Directions » Reproduce the material unchanged, starting with its first line and ending after the line that contains "I will coord(15,482).".

— begin —

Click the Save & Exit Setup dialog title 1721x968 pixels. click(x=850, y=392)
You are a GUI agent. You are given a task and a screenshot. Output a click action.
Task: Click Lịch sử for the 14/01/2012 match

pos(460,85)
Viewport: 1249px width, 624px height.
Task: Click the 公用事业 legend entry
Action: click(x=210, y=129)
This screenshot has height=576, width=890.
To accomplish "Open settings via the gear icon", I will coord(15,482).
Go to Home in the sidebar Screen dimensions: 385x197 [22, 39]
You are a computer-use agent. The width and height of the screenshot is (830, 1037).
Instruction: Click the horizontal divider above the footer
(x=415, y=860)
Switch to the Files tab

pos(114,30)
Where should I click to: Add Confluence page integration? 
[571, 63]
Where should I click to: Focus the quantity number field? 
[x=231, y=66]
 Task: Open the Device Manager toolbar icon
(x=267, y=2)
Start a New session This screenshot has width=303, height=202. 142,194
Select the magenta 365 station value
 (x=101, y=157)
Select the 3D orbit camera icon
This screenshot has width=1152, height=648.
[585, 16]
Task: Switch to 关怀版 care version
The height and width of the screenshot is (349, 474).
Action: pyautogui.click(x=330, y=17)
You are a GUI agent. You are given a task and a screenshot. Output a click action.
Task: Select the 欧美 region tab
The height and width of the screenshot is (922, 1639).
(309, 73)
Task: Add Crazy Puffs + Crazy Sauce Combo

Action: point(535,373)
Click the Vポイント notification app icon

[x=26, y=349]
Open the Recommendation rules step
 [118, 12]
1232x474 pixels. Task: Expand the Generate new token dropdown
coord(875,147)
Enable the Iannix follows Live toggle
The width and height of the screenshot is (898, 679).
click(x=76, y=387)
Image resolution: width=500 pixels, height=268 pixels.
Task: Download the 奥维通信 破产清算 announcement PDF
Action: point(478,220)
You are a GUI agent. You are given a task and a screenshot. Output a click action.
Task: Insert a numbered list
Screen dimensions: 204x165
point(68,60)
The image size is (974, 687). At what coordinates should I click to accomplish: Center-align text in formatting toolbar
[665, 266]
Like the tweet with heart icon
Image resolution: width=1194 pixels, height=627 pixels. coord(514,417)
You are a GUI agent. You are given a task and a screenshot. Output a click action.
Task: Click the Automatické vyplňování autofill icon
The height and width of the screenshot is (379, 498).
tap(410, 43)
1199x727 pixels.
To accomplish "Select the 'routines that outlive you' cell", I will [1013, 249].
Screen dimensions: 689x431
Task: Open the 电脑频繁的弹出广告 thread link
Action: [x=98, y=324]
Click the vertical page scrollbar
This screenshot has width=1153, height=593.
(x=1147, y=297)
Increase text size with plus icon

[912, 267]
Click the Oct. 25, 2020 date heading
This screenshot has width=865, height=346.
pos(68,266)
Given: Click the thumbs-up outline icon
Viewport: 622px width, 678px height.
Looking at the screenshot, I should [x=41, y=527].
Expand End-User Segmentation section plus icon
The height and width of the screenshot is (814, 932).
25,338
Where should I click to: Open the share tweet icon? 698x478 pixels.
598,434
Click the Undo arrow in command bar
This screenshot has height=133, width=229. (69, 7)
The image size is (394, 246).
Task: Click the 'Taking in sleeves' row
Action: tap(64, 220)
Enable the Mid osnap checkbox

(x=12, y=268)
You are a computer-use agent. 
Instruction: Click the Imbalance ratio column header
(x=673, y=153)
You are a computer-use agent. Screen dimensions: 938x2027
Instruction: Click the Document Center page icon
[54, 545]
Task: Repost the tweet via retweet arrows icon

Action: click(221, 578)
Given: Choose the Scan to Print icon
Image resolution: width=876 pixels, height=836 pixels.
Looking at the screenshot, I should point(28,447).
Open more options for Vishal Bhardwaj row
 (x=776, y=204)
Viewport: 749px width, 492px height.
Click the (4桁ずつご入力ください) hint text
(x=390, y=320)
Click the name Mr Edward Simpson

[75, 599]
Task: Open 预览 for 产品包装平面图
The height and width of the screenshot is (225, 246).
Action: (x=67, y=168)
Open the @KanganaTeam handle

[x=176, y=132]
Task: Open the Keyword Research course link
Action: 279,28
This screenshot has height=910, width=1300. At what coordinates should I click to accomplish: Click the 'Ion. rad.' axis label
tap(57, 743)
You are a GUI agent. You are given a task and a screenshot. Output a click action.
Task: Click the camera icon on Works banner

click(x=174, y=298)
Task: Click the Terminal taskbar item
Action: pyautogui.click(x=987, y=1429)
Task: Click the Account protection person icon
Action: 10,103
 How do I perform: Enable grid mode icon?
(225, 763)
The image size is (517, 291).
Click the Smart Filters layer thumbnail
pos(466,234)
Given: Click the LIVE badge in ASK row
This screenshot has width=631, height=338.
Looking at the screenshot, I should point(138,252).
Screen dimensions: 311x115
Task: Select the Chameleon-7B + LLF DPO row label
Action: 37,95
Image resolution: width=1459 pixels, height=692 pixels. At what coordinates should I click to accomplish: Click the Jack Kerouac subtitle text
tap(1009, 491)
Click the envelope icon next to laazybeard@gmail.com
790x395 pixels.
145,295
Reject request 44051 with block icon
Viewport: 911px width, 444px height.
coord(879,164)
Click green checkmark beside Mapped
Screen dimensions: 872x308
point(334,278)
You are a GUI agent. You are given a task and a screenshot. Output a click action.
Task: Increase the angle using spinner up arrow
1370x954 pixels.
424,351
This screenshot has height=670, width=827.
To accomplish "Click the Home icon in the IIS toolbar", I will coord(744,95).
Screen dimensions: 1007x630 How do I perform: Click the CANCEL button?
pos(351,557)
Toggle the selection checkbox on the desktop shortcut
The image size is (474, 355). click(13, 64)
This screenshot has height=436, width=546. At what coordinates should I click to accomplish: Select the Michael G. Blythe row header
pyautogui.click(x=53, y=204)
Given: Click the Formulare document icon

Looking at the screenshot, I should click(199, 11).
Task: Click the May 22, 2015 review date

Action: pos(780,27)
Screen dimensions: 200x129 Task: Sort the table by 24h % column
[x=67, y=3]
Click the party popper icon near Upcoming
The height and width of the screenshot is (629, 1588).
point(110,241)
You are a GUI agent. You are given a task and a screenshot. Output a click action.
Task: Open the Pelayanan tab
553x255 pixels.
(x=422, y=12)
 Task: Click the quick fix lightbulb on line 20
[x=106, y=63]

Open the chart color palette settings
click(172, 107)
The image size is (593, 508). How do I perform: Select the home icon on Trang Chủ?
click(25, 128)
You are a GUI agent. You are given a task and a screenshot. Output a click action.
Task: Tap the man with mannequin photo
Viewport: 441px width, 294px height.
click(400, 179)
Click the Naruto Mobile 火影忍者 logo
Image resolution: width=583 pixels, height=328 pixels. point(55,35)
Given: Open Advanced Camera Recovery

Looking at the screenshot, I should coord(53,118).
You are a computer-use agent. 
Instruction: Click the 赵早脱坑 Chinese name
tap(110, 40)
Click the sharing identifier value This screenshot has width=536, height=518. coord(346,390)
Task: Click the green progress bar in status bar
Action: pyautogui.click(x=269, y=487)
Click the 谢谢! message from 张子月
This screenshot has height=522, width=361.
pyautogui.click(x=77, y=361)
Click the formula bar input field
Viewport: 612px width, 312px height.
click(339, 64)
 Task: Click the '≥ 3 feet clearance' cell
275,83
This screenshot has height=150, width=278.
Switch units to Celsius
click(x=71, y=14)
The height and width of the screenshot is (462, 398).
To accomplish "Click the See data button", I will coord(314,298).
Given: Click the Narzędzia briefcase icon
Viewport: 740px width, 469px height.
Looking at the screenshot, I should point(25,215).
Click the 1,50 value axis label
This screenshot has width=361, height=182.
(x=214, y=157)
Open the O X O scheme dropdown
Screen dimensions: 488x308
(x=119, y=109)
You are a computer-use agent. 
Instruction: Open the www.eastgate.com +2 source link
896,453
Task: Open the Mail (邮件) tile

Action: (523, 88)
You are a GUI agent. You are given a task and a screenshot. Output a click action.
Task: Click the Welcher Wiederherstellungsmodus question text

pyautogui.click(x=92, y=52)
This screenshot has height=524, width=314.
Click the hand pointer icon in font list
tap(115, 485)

— end —

Answer to the task »
Click the Save & Exit Setup dialog title 1721x968 pixels. click(x=850, y=392)
You are a GUI agent. You are given a task and a screenshot. Output a click action.
Task: Click Lịch sử for the 14/01/2012 match

pos(460,85)
Viewport: 1249px width, 624px height.
Task: Click the 公用事业 legend entry
Action: click(x=210, y=129)
This screenshot has height=576, width=890.
To accomplish "Open settings via the gear icon", I will coord(15,482).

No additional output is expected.